1. The world / environment
2. Their social and emotional skills,
3. Problem solving skills
4. And about themselves and how they ‘fit’ in.

Children learn play through observing other children and adults, and by imitation. Normally developing children can apply what is spoken to their play and general conversations.

However, children with autism find it difficult learning the skill of play. They find it difficult to pay attention and engage in co-operative play.

There are three different stages of play that children with autism move through:

1. Functional Play: where they combine two or more play actions together, for example licking a toy ice-cream.
2. Early Pretend Play: This is when the child can add another element to his play by combining another action, for example, your child may have a car and say ‘beep, beep’ and now adds in a car track and tunnel.
3. Later Pretend Play: Expanding on the above play, this stage has the child role playing being another person (e.g. ’policeman / firefighter).

Joint attention is an important stage of early language and play. Joint attention refers to when the child and the parent share a common interest in the same object / game. It provides an opportunity for language to be connected in context to an object or act.
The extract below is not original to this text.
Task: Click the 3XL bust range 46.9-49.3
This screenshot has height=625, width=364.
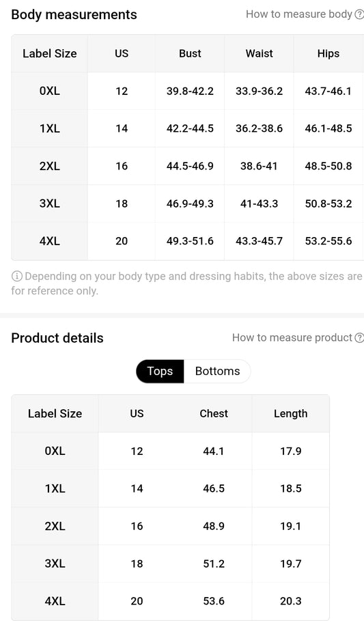Action: [x=190, y=204]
Parents can help their child learn to play. Following is a list of ways parents can begin developing turn taking, eye contact and language:

• Sing nursery rhymes: ‘Row, row, row your boat’; ‘Pat-a-cake, Pat-a-cake
• Post box, large building blocks, peg puzzles
• Sing songs with a lot of repetition in them: ‘Play School’ and ‘Wiggles’ songs often have repetition in the lyrics.
• Read books: that have simple pictures and words, better still books with pictures that make a sound to grab their attention.
• Bang on pots and containers, tapping on a peg board
• Concrete toys:
– animals: making their noises
– pretend food and utensils: ‘drinking’ from a cup, ‘eating the food’, ‘cutting’ the food’ etc
– bubble blowing: to attempt to get eye contact and stimulate language: example, ‘pop’, ‘blow’, ‘ready steady …..GO’ etc
– Balloons: to attempt eye contact and stimulate language, for example: ‘up, up, up’, ‘ready steady GO (let the air out).

Just as it is important to provide young children with a language rich environment it is really important to pause and ‘see’ what your child may say. Children need time to process what they hear and see before they speak. It is also important that you follow your child’s lead / interest. Allow them to start the play with toys that they enjoy.

Children with autism can learn to pretend play but it takes a lot of modelling and prompts for them to respond.

Once a child has learnt this early pretend play they will move on to a higher level of play. This is when the child is really pretending. Pretend play and exposure to language in context is integral in young children in general BUT especially with children who have limited language or autism as the evidence shows that if children have well developed play skills, they should in turn have better language skills at approximately 8 years of age.